Scaffold Fabrication: Composite PLAGA/CaO2 sintered scaffolds were fabricated using the single emulsion method. Briefly, calcium peroxide (Sigma Aldrich) was combined with 85:15 PLAGA (Lakeshore Biomaterials) in MeCl2 and added to a surfactant solution (1% PVA) at 4°C and pH 10. Following MeCl2 evaporation, composite microspheres were collected, rinsed, lyophilized, and sorted to capture microspheres 355 – 600 μM in diameter. Scaffolds were created by sintering together loaded microspheres in a cylindrical stainless steel mold.
Scaffold Degradation: The degradation of CaO2 into H2O2, Ca(OH)2, and O2 was determined by submerging scaffolds in 2 mL of EPILIFE calcium-free medium (Gibco), with 500 μL samples taken and replaced at 1, 2, 4, 8 and 12 hours, and 1, 2, 3, 4, 5, 6, 7, 9, 11, 13, 15, 17, 19, 21, and 28 days. Quantities of H2O2, Ca2+, and O2 were measured using the PeroXOquant Quantitative Peroxide kit (Thermo Scientific), the Calcium (CPC) Liquicolor kit (Stanbio Laboratory), and a dissolved oxygen meter (Extech Instruments), respectively. The in vitro release kinetics revealed the structure-function relationship of the material to develop a correlation between in vitro and in vivo release.
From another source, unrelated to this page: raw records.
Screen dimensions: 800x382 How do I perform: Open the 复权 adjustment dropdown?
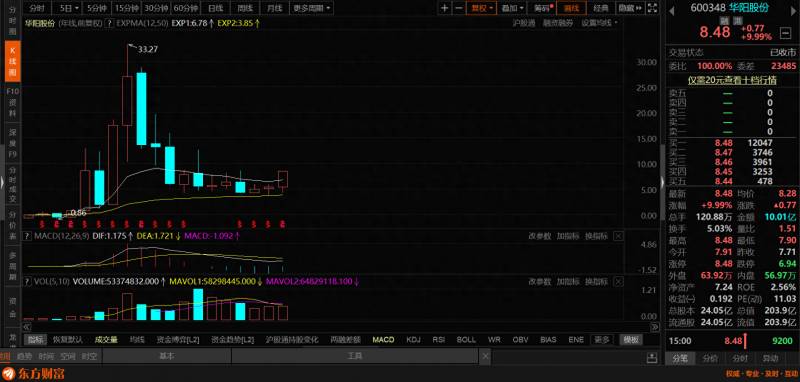pos(481,8)
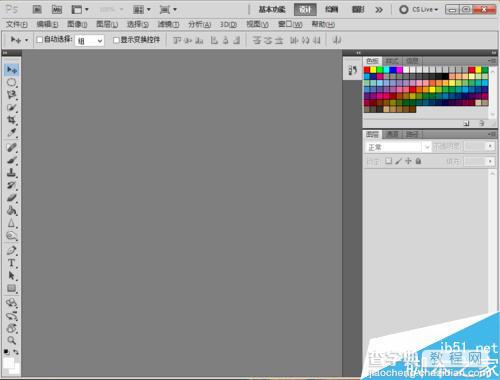Viewport: 500px width, 380px height.
Task: Pick the red swatch in Swatches panel
Action: (x=367, y=70)
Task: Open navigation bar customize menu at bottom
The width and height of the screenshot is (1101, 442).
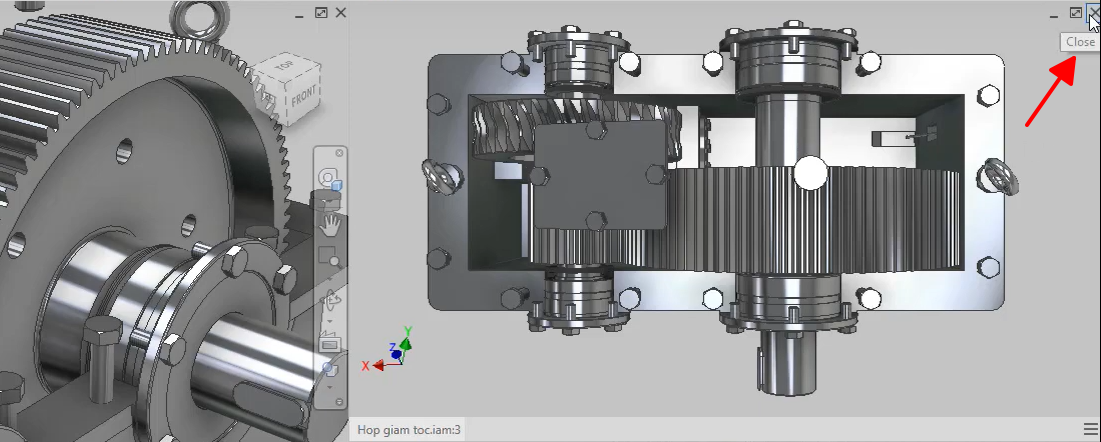Action: 339,401
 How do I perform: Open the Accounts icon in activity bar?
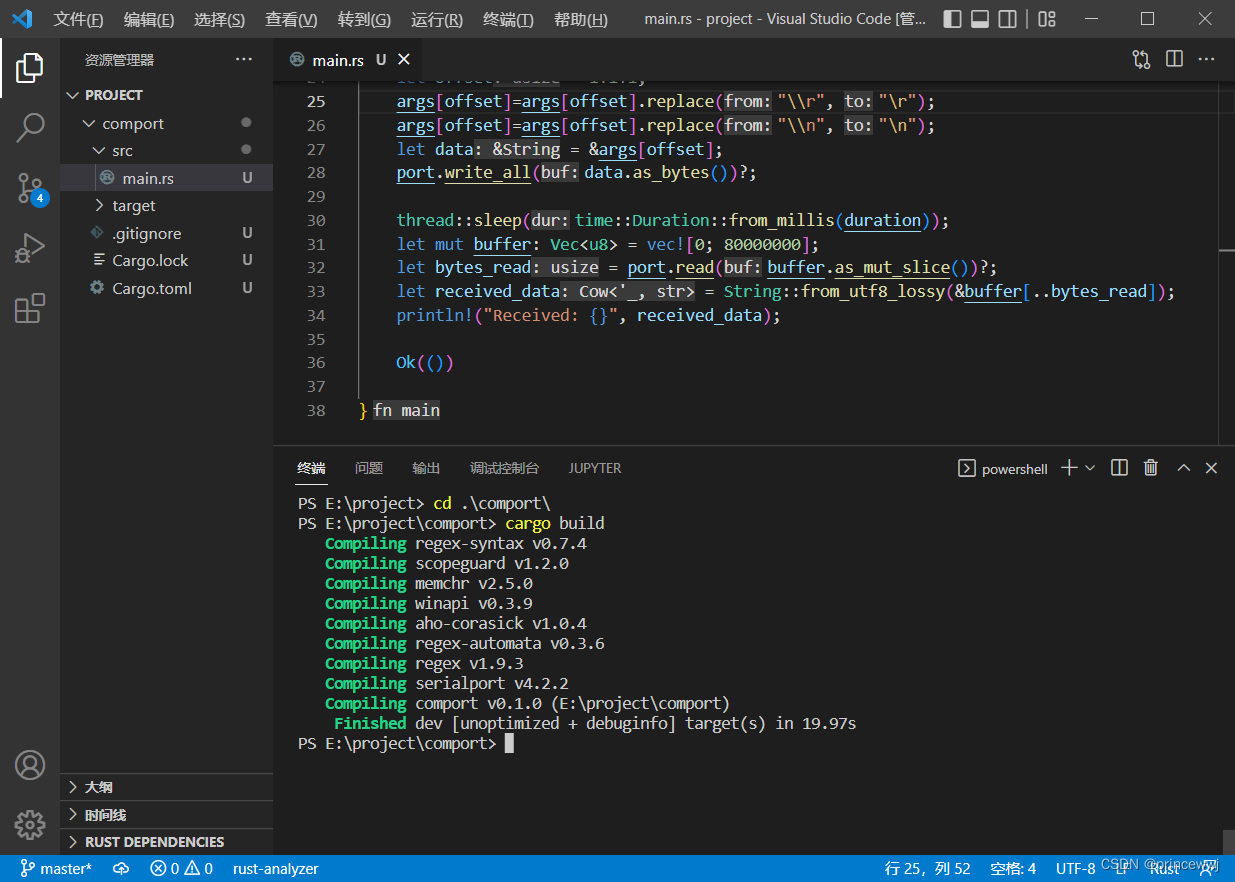coord(29,764)
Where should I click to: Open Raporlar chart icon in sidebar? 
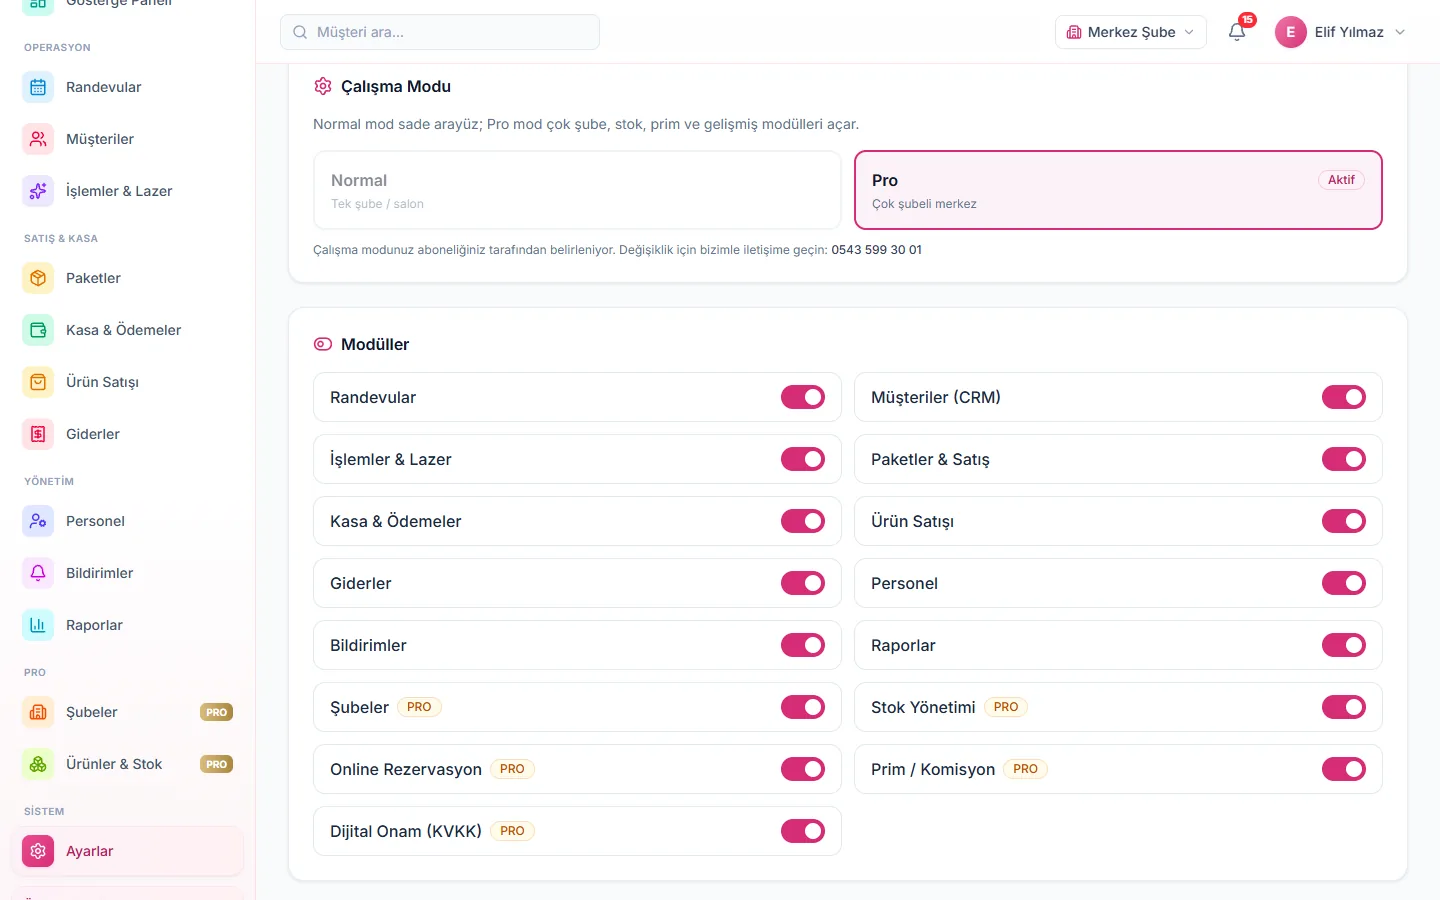[38, 625]
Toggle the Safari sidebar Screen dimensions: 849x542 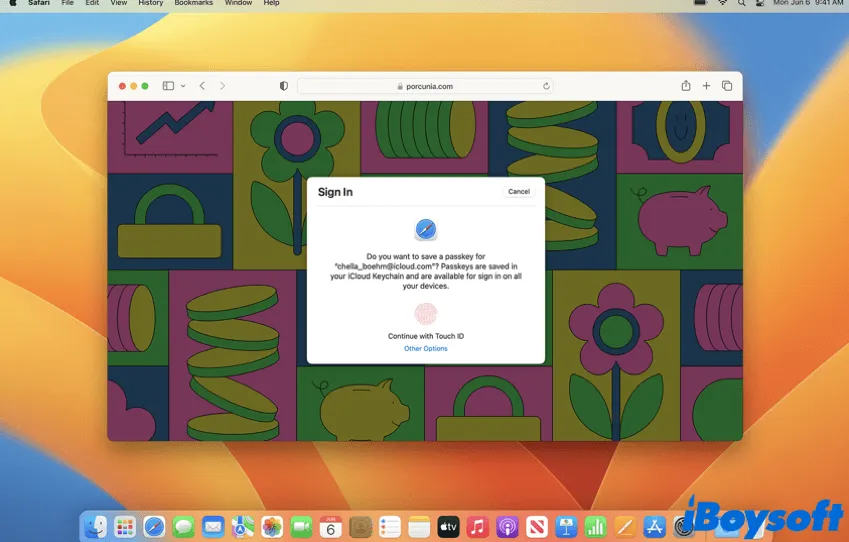(x=168, y=86)
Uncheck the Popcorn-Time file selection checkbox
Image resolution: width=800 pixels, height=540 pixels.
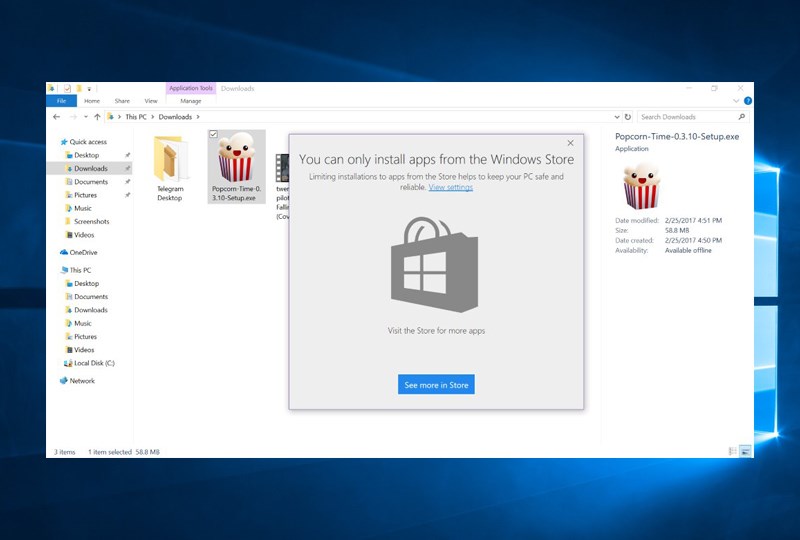point(214,135)
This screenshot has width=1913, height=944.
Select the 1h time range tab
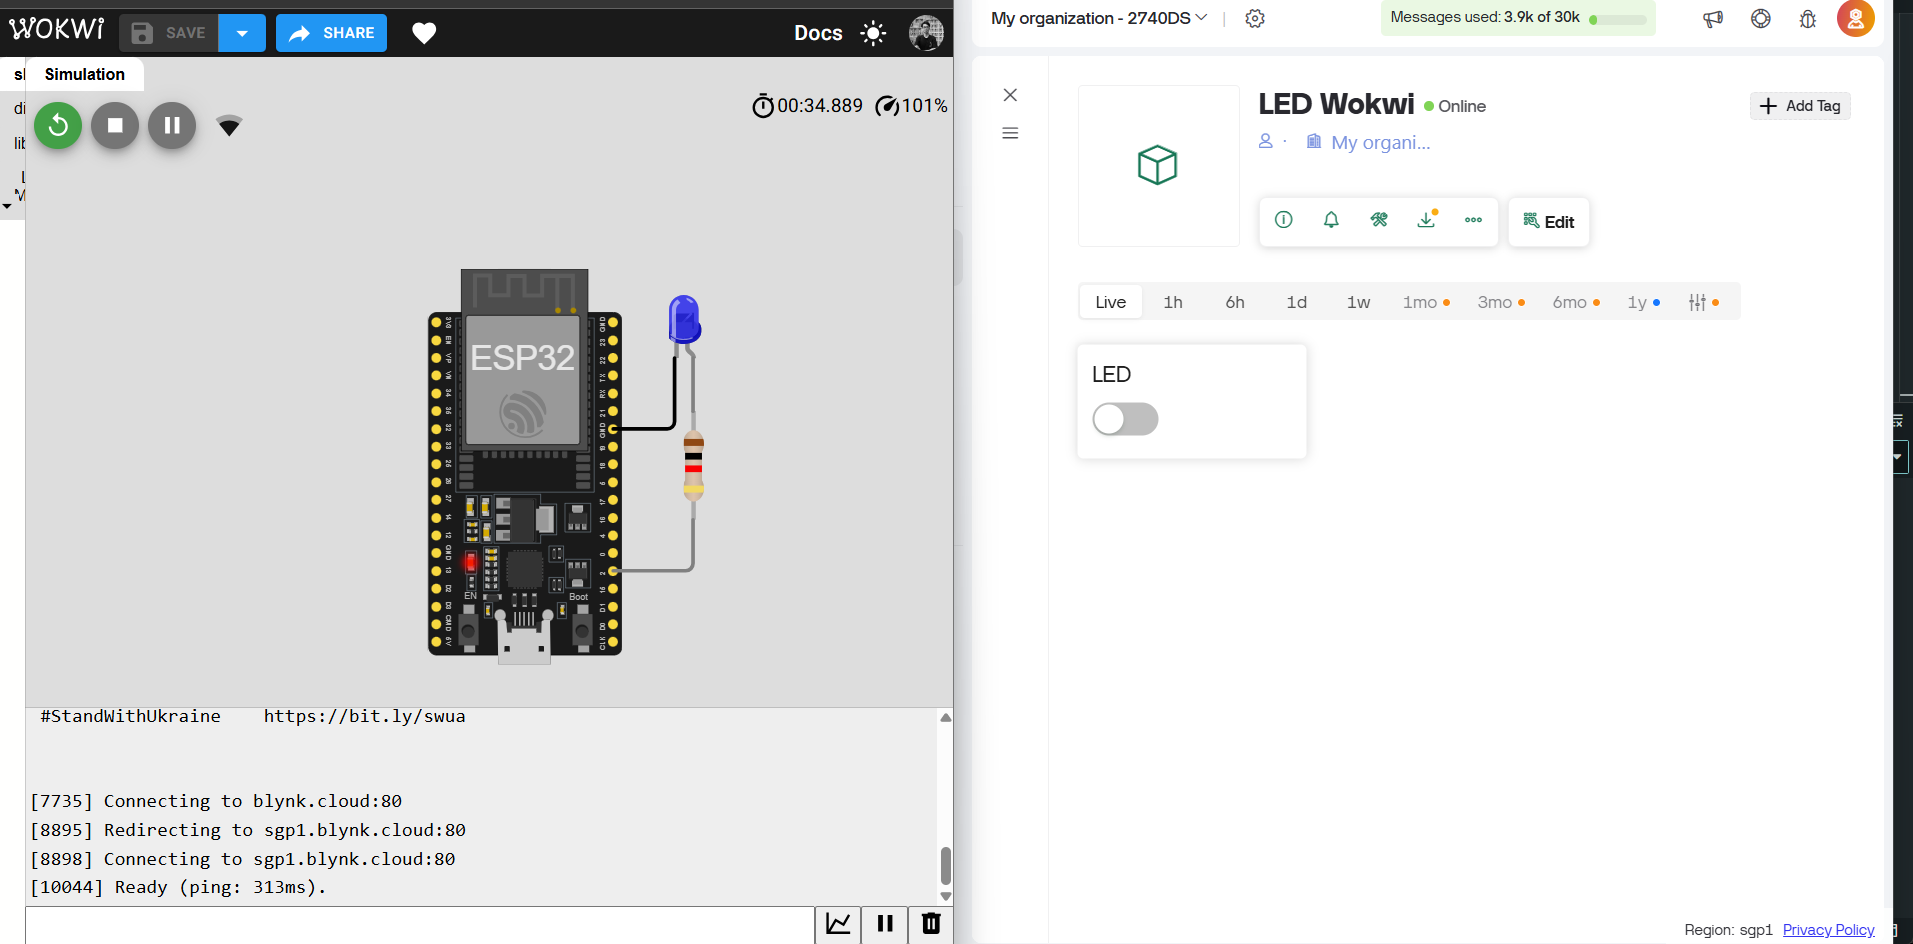[x=1173, y=302]
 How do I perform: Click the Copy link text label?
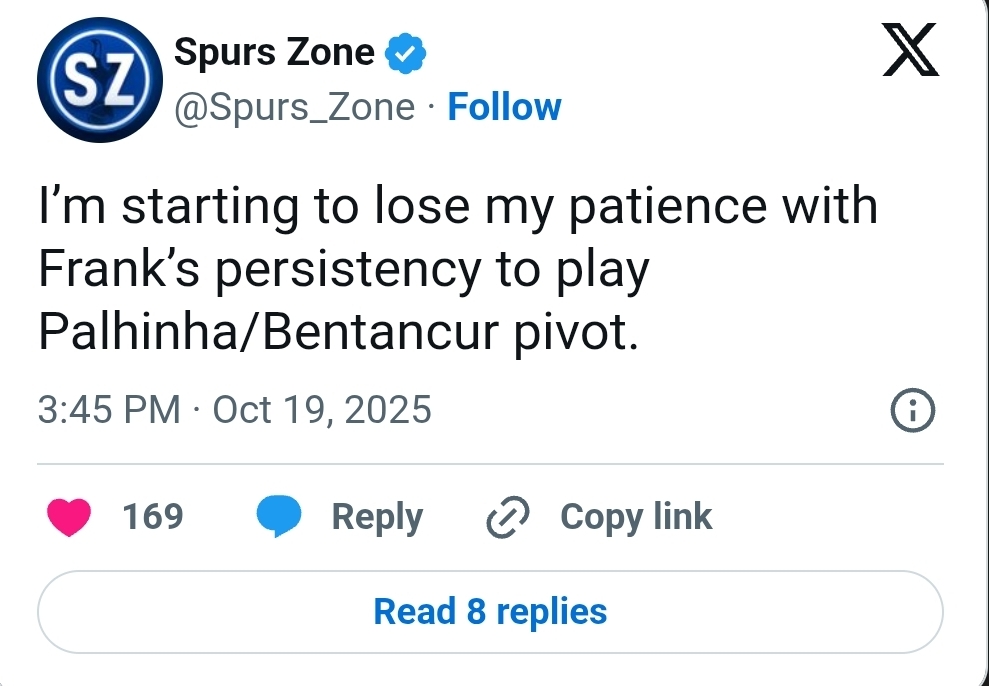pyautogui.click(x=636, y=517)
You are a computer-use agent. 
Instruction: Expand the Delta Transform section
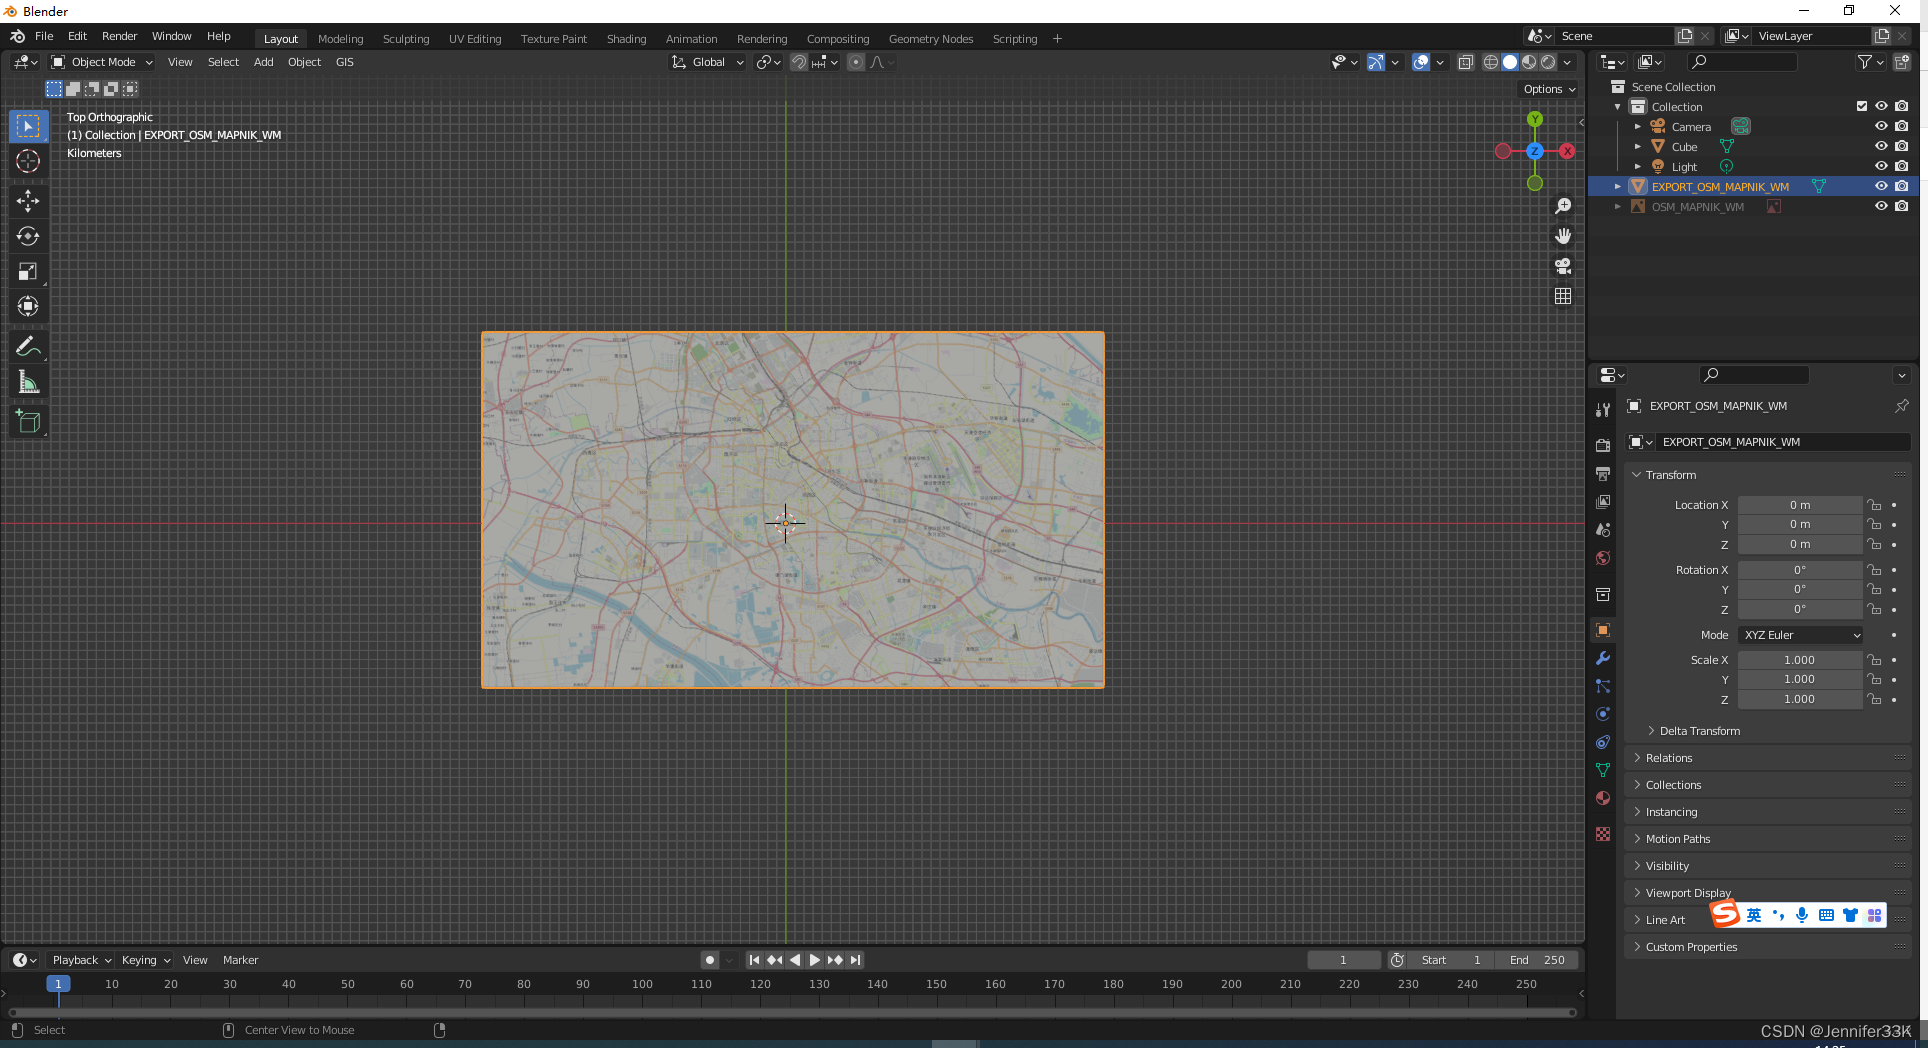coord(1699,731)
Results: We report that the calcium release for 0.5% and 1% PLGA/CaO2 increased in a time-dependent manner. However, 1% PLGA/CaO2 scaffolds released a significantly greater amount of calcium ions over time. As expected, there was no calcium release for 0% scaffolds. The in vitro release kinetics reveal the structure-function relationship between the materials, which can serve as a correlation to in vivo release. Furthermore, SEM images suggest that in comparison to pristine scaffolds, CaO2 loading did not cause morphological changes on the microsphere surfaces. For future studies, we predicted that the observed calcium release could influence the osteogenic differentiation of stem cells without other supplemental factors, as noted in recent studies.